Unnamed: 0,duration,protocol_type,service,flag,src_bytes,dst_bytes,land,wrong_fragment,urgent,hot,...,dst_host_srv_count,dst_host_same_srv_rate,dst_host_diff_srv_rate,dst_host_same_src_port_rate,dst_host_srv_diff_host_rate,dst_host_serror_rate,dst_host_srv_serror_rate,dst_host_rerror_rate,dst_host_srv_rerror_rate,class
0,0.0,b'tcp',b'ftp_data',b'SF',491.0,0.0,b'0',0.0,0.0,0.0,...,25.0,0.17,0.03,0.17,0.00,0.00,0.00,0.05,0.00,b'normal'
1,0.0,b'udp',b'other',b'SF',146.0,0.0,b'0',0.0,0.0,0.0,...,1.0,0.00,0.60,0.88,0.00,0.00,0.00,0.00,0.00,b'normal'
2,0.0,b'tcp',b'private',b'S0',0.0,0.0,b'0',0.0,0.0,0.0,...,26.0,0.10,0.05,0.00,0.00,1.00,1.00,0.00,0.00,b'anomaly'
3,0.0,b'tcp',b'http',b'SF',232.0,8153.0,b'0',0.0,0.0,0.0,...,255.0,1.00,0.00,0.03,0.04,0.03,0.01,0.00,0.01,b'normal'
4,0.0,b'tcp',b'http',b'SF',199.0,420.0,b'0',0.0,0.0,0.0,...,255.0,1.00,0.00,0.00,0.00,0.00,0.00,0.00,0.00,b'normal'
...,...,...,...,...,...,...,...,...,...,...,...,...,...,...,...,...,...,...,...,...,...
125968,0.0,b'tcp',b'private',b'S0',0.0,0.0,b'0',0.0,0.0,0.0,...,25.0,0.10,0.06,0.00,0.00,1.00,1.00,0.00,0.00,b'anomaly'
125969,8.0,b'udp',b'private',b'SF',105.0,145.0,b'0',0.0,0.0,0.0,...,244.0,0.96,0.01,0.01,0.00,0.00,0.00,0.00,0.00,b'normal'
125970,0.0,b'tcp',b'smtp',b'SF',2231.0,384.0,b'0',0.0,0.0,0.0,...,30.0,0.12,0.06,0.00,0.00,0.72,0.00,0.01,0.00,b'normal'
125971,0.0,b'tcp',b'klogin',b'S0',0.0,0.0,b'0',0.0,0.0,0.0,...,8.0,0.03,0.05,0.00,0.00,1.00,1.00,0.00,0.00,b'anomaly'


### 2. Splitting of the data set

In [6]:
train_set, val_set, test_set = train_val_test_split(df, stratify='protocol_type')

In [7]:
print("Training Set Length:", len(train_set))
print("Validation Set Length:", len(val_set))
print("Test Set Length:", len(test_set))

Training Set Length: 75583
Validation Set Length: 25195
Test Set Length: 25195


### 3 Cleaning the data

Before we start, let's retrieve the clean dataset and separate the labels from the rest of the data, we don't necessarily want to apply the same transformations on both sets.

In [None]:
# We separate the input features from the output feature
X_train = train_set.drop("class", axis=1)
y_train = train_set["class"].copy()

In [None]:
# To illustrate this section we are going to add some null values to some features of the dataset
X_train.loc[(X_train["src_bytes"]>400) & (X_train["src_bytes"]<800), "src_bytes"] = np.nan
X_train.loc[(X_train["dst_bytes"]>500) & (X_train["dst_bytes"]<2000), "dst_bytes"] = np.nan
X_train

Most machine learning algorithms cannot work on features that contain null values.

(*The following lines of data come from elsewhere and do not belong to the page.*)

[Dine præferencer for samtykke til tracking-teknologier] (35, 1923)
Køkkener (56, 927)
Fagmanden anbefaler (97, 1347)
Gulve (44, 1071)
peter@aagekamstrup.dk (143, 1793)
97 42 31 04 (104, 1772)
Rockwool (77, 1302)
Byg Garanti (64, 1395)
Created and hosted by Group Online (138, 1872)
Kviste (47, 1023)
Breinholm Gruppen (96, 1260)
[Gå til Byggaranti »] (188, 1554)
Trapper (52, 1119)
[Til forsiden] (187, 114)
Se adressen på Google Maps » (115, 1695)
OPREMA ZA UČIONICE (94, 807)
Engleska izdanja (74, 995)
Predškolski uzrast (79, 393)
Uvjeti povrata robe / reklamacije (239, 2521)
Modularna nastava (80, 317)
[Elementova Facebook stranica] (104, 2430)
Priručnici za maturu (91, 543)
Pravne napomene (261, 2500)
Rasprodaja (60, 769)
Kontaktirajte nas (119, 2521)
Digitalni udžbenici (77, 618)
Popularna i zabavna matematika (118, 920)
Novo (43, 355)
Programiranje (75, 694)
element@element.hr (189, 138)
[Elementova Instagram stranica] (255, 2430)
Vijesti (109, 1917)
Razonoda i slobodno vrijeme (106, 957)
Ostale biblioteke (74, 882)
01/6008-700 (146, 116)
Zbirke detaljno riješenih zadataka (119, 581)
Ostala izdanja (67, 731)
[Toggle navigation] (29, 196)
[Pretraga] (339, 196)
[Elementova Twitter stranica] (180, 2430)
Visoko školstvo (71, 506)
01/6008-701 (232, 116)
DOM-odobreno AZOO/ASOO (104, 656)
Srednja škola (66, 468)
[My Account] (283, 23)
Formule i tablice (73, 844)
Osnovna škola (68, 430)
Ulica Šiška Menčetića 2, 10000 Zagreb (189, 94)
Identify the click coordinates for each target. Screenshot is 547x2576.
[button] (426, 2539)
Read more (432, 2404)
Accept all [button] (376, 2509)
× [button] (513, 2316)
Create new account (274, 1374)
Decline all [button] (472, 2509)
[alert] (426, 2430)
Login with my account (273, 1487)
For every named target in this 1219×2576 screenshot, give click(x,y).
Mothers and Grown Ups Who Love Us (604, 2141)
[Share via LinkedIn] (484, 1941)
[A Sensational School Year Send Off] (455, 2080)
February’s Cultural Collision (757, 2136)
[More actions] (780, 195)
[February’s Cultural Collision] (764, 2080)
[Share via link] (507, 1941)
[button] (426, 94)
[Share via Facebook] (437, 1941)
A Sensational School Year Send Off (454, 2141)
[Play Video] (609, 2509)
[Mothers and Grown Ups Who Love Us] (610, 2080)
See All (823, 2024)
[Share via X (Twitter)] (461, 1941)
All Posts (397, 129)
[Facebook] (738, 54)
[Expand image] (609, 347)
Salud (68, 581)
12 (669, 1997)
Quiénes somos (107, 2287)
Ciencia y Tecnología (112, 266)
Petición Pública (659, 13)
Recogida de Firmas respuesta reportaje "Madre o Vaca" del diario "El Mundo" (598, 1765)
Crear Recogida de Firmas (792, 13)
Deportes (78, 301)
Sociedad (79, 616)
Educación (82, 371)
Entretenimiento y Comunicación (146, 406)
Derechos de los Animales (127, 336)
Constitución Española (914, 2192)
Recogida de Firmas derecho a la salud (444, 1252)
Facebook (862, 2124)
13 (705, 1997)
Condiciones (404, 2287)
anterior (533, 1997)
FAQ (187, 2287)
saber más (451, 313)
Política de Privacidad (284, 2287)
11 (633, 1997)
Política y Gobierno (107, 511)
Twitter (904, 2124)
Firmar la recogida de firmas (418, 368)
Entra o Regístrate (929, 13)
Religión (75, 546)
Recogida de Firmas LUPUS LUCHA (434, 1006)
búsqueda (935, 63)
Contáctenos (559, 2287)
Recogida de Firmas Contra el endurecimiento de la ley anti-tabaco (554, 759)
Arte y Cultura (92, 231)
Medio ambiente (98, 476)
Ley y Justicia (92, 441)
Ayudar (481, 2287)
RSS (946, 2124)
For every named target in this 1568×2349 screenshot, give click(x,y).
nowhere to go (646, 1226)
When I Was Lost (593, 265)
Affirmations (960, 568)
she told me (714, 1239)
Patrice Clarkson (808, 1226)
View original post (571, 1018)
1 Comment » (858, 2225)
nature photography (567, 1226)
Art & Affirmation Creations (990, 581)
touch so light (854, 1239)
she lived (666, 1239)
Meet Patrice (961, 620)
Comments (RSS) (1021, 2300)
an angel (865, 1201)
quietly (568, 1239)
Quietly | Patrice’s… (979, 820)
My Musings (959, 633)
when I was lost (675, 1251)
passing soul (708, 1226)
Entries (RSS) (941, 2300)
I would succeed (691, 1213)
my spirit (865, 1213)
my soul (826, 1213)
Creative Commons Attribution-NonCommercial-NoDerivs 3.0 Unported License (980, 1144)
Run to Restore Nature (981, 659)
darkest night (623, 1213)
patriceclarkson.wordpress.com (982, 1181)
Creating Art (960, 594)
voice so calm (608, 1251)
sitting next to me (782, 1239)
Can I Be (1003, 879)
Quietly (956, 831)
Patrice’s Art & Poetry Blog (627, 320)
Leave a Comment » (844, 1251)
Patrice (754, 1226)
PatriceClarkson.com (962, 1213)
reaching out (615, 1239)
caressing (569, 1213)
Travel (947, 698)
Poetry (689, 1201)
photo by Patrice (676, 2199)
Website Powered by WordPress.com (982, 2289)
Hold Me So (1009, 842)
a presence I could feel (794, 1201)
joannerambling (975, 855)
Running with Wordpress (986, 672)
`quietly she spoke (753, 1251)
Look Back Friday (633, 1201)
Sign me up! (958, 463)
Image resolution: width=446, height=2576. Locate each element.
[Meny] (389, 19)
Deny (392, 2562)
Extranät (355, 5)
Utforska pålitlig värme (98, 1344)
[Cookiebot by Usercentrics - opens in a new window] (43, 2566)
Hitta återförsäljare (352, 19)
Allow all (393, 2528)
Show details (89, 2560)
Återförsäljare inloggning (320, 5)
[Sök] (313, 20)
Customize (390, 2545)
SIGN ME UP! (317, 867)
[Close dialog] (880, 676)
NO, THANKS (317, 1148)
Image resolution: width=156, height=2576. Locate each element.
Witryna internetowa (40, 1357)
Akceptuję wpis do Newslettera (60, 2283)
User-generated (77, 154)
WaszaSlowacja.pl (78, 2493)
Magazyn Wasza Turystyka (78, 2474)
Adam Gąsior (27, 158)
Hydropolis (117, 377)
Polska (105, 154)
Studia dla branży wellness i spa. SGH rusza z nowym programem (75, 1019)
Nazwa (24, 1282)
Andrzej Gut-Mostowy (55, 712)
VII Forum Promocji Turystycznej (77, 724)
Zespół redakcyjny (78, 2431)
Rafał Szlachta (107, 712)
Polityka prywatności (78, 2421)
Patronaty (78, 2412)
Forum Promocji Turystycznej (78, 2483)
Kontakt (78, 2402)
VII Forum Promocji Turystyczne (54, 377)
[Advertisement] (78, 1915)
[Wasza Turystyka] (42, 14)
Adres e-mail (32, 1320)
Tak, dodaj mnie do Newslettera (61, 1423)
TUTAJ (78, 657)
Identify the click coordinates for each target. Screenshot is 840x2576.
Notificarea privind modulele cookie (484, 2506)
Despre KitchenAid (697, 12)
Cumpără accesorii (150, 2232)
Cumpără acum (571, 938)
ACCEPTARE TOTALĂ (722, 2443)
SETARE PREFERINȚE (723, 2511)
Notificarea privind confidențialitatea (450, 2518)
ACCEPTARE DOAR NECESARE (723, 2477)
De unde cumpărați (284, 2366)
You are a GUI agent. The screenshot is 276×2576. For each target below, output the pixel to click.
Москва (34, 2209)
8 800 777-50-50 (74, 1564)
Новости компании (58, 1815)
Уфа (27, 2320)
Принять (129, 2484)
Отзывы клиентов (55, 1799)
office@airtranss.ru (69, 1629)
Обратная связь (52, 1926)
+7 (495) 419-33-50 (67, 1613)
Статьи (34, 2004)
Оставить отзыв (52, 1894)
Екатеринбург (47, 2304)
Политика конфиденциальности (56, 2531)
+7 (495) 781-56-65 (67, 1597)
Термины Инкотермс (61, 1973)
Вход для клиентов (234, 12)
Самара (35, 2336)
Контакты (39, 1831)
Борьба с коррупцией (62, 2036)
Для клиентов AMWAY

Therefore, there are three options to replace them:  

* Delete the corresponding rows
* Delete the corresponding attribute (column)
* Fill them with a given value (zero, mean...)

In [None]:
# Check if there is any attribute with null values
X_train.isna().any()

In [None]:
# Select the rows that contain null values
filas_valores_nulos  = X_train[X_train.isnull().any(axis=1)]
filas_valores_nulos

#### Option 1: We delete the rows with null values

In [None]:
# We copy the dataset so as not to alter the original
X_train_copy = X_train.copy()

In [None]:
# remove rows with null values
X_train_copy.dropna(subset=["src_bytes", "dst_bytes"], inplace=True)
X_train_copy

In [None]:
# Count the number of rows deleted
print("The number of rows removed is:", len(X_train) - len(X_train_copy))

#### Option 2: We remove the attributes with null values

In [None]:
# We copy the dataset so as not to alter the original
X_train_copy = X_train.copy()

In [None]:
# Remove attributes with null values
X_train_copy.drop(["src_bytes", "dst_bytes"], axis=1, inplace=True)
X_train_copy

In [None]:
# Count the number of attributes removed
print("The number of attributes removed is:", len(list(X_train)) - len(list(X_train_copy)))

#### Option 3: We fill the null values with a certain value

In [None]:
# We copy the dataset so as not to alter the original
X_train_copy = X_train.copy()

In [None]:
# We fill the null values with the average of the attribute values
media_srcbytes = X_train_copy["src_bytes"].mean()
media_dstbytes = X_train_copy["dst_bytes"].mean()

X_train_copy["src_bytes"].fillna(media_srcbytes, inplace=True)
X_train_copy["dst_bytes"].fillna(media_dstbytes, inplace=True)

X_train_copy

In [None]:
# We copy the dataset so as not to alter the original
X_train_copy = X_train.copy()

In [None]:
# A very high value in the attribute can trigger the average
# Fill the values with the median
mediana_srcbytes = X_train_copy["src_bytes"].median()
mediana_dstbytes = X_train_copy["dst_bytes"].median()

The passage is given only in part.